**Text excerpt:**
━━━━━━

I spent a lot of time experimenting with the slow shutter speed on my phone camera, taking pictures of the night sky. It was really challenging! The pictures below are the ones that turned out. One of them is from the night we spent stargazing at Logan Pass — there was no astronomy program there, we just spontaneously  stopped on the way home to look at stars.


You can see the Milky Way in this one.


Apgar Village is also home to the Nature Center, which hosts a lot of ranger programs the kids attended to earn their Junior Ranger badges.

This ranger gave an amazing presentation about mountain climbing in Glacier. He’s hiked the peaks in the park dozens of times. He likes to say, “Summiting is optional, but descent is necessary,” meaning, sometimes you need to know when to turn around and go down.

Pluuuuuuuus there is pretty good ice cream at the general store.


We spent our last day in the park in Apgar, and asked the kids what activity they enjoyed so much they wanted a repeat. The vote went to kayaking, so onto Lake McDonald we went!

━━━━━━

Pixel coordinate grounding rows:
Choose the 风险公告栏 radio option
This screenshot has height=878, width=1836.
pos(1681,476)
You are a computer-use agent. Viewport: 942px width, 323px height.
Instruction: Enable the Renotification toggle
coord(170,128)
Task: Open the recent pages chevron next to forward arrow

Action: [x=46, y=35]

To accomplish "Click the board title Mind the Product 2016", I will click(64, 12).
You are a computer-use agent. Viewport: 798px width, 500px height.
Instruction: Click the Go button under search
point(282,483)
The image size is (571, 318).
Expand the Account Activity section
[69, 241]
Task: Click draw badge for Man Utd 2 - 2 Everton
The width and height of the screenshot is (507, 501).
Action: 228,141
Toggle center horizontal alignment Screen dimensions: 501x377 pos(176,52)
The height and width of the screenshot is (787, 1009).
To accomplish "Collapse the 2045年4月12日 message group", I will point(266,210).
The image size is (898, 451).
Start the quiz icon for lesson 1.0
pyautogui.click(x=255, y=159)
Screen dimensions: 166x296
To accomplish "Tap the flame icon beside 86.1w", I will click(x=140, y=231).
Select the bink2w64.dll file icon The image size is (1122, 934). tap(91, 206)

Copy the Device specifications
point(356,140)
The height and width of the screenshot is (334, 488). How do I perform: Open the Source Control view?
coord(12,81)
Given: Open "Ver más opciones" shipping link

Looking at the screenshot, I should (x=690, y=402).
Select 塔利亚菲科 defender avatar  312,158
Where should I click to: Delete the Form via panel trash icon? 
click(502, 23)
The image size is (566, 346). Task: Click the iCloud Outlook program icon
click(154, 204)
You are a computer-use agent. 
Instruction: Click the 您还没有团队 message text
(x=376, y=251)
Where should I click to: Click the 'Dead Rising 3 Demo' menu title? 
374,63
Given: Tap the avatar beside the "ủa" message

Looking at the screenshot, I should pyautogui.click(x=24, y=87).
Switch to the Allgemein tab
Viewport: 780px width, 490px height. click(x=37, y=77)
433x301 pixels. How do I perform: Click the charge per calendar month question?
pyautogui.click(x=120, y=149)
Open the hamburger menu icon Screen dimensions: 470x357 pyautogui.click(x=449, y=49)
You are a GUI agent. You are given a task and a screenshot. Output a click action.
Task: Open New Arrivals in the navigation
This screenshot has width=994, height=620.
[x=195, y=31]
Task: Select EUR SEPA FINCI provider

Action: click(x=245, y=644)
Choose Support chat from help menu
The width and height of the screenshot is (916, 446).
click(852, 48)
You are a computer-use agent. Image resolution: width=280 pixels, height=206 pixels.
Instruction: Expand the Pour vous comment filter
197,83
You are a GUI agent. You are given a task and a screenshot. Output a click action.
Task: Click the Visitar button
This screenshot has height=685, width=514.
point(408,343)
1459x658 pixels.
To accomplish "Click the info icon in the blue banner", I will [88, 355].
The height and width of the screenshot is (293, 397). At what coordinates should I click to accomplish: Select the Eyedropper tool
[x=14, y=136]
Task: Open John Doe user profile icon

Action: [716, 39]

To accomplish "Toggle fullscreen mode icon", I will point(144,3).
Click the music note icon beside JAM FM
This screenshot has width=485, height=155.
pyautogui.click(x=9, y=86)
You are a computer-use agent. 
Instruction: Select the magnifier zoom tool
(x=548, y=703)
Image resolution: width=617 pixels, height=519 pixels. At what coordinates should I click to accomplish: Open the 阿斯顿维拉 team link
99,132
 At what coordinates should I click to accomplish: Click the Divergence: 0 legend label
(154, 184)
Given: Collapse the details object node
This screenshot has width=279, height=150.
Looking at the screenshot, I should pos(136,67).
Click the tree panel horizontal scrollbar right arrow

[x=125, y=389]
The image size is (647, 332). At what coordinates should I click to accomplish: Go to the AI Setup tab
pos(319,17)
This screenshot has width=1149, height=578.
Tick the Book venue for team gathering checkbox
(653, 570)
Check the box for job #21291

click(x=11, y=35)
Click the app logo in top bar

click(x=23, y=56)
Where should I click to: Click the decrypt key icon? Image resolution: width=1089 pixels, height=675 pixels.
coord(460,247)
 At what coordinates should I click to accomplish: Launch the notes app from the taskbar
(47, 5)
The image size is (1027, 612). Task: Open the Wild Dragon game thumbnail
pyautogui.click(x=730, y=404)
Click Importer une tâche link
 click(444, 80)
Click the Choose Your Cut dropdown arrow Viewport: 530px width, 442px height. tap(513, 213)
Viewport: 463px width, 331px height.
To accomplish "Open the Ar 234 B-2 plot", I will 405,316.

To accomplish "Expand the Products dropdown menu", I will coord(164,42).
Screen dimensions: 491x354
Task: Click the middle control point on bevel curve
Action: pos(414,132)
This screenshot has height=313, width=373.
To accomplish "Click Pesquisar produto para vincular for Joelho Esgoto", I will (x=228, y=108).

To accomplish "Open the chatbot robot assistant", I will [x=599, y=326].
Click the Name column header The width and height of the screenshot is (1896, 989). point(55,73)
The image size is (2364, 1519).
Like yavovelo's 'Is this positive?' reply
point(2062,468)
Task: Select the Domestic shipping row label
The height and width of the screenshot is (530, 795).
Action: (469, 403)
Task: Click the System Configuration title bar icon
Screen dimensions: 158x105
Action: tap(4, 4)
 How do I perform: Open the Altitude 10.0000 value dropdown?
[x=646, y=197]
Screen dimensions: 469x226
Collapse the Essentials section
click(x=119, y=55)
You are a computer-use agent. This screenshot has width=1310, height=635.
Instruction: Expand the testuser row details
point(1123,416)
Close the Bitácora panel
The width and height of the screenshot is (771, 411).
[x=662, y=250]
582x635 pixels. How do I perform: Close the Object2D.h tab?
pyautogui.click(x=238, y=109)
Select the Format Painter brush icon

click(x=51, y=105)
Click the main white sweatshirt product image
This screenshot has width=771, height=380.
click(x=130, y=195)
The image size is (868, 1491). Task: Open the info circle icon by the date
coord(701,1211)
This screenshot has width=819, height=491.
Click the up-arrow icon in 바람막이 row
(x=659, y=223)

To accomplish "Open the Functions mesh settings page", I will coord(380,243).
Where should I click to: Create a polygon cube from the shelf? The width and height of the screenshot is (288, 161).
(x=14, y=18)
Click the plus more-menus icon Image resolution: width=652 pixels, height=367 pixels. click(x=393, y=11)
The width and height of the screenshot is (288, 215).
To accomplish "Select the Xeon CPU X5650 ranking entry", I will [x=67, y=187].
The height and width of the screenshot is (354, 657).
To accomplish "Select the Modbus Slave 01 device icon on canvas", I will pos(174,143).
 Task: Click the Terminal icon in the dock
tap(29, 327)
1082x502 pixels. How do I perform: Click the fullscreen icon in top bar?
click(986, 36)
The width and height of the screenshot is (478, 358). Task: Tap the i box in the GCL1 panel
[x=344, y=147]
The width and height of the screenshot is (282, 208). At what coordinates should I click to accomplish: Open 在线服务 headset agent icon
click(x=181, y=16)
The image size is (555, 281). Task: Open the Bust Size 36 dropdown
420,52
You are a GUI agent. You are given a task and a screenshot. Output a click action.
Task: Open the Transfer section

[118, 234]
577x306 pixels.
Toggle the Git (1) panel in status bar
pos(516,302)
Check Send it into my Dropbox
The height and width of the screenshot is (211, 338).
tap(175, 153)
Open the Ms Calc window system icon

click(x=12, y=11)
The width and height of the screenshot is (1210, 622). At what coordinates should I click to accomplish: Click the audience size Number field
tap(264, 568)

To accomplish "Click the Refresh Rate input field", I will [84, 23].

━━━━━━

**Directions for this task:**
In the Glacier trip excerpt, copy the stretch from "You can see" through "Junior Ranger badges.". These rows have no connection to the Glacier trip excerpt.

**Reply:**
You can see the Milky Way in this one.


Apgar Village is also home to the Nature Center, which hosts a lot of ranger programs the kids attended to earn their Junior Ranger badges.